Le premier ministre russe Dmitri Medvedev a reconnu vendredi que l'économie russe se portait mal et appelé le pays, «à la croisée des chemins», à prendre des risques pour ne pas sombrer dans le «gouffre».

Dans une longue tribune publiée par le quotidien Vedomosti, intitulée «l'époque des décisions simples est révolue», puis lors d'un discours devant un parterre d'hommes d'affaires à Sotchi, sur les bords de la mer Noire, M. Medvedev a dressé un sombre tableau de la situation économique en Russie.

«Actuellement, des conditions externes défavorables affectent notre économie. Ainsi qu'un tas de problèmes non résolus», a-t-il écrit dans Vedomosti, soulignant que les pronostics de croissance étaient «relativement pessimistes».

«La hausse du Produit intérieur brut cette année ne dépassera sans doute pas 2 %. Je remarquerai que c'est la première fois depuis 2009 que c'est inférieur à la moyenne de la croissance économique mondiale», constate-t-il.
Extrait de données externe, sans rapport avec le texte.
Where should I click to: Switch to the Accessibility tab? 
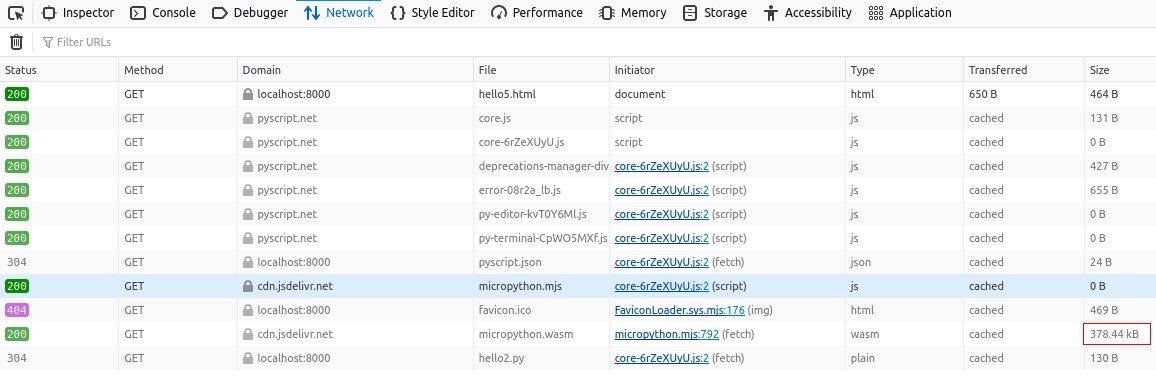807,13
Selon le chef du gouvernement, il n'est pas rentable de continuer de produire sur une série d'usines et sites vieillissants, de même qu'investir dans de nouveaux grands projets en raison d'une série d'obstacles, tels que les prix élevés de construction.

De fait, la hausse de la production n'est soutenue que par des projets publics, l'octroi de subventions du gouvernement et la hausse des salaires des fonctionnaires, ce qui est possible actuellement grâce à des cours élevés du pétrole.
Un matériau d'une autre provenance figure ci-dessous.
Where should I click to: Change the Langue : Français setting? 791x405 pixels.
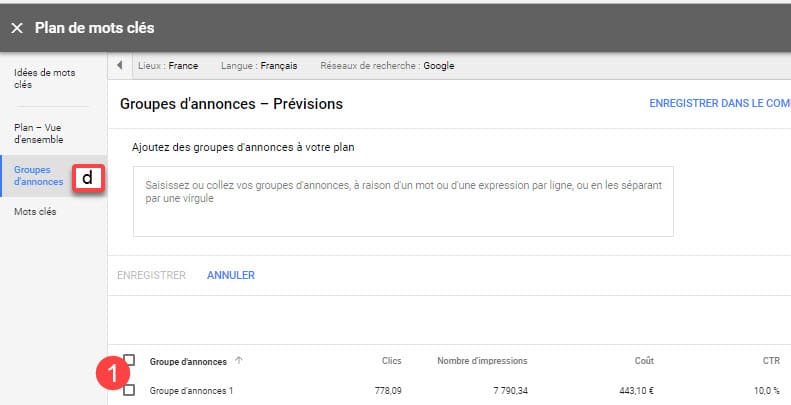click(259, 66)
Mais cette manne pourrait se tarir et «c'est pourquoi il est extrêmement important de trouver des sources de croissance économique hors du secteur public», souligne-t-il.

Dans ce contexte, «nous nous trouvons à la croisée des chemins. La Russie peut avancer tout doucement avec des taux de croissance proches de zéro. Ou bien faire un grand pas en avant», estime M. Medvedev.

«La deuxième voie n'est pas dépourvue de risques. Mais choisir le premier scénario, avec l'illusion de pouvoir conserver ce qui a déjà été acquis, est encore plus dangereux. C'est la voie directe vers la perte. Le chemin vers le gouffre», avertit-il.

Pour y parvenir, le premier ministre appelle à concentrer les efforts sur le développement des petites et moyennes entreprises grâce à des mesures de soutien, à accroître la productivité et à améliorer le climat des affaires.

Mi-septembre, il avait déjà annoncé que le gouvernement et les entreprises publiques devraient faire des sacrifices budgétaires pour compenser le ralentissement de la croissance.

Dans son discours prononcé un peu plus tard, il a appelé à mettre fin à «la politique visant à conserver les emplois à tout prix» et à supprimer les emplois «inefficaces».

Dans sa tribune, M. Medvedev, qui fut président de 2008 à 2012, ne mentionne à aucun moment Vladimir Poutine, son mentor qui lui a précédé puis succédé au Kremlin.

Ce dernier, jusqu'à l'an dernier, fixait comme objectif à la Russie d'atteindre une croissance annuelle de 5 % pour pouvoir moderniser le pays.

Mais les autorités russes ont dû faire le constat amer que ce chiffre était pour l'heure trop ambitieux pour les années à venir. En août, le gouvernement a abaissé sa prévision de croissance pour 2013 à 1,8 %, reconnaissant que le pays entrait en «stagnation».

De nombreux analystes jugent que M. Poutine, qui a joui lors de ses deux premiers mandats présidentiels (2000-2008) d'un âge d'or, avec des taux de croissance insolents, avait manqué l'occasion de lancer des réformes de fond.

Cette semaine, le Fonds monétaire international, la Banque Mondiale et l'agence de notation Standard and Poor's ont fustigé tour à tour l'absence de réformes structurelles en Russie, en dépit des appels répétés en ce sens lancés aux autorités russes depuis des années.

Les institutions occidentales ont notamment souligné dans leurs rapports que la faiblesse des investissements était un obstacle majeur à une reprise vigoureuse dans le pays.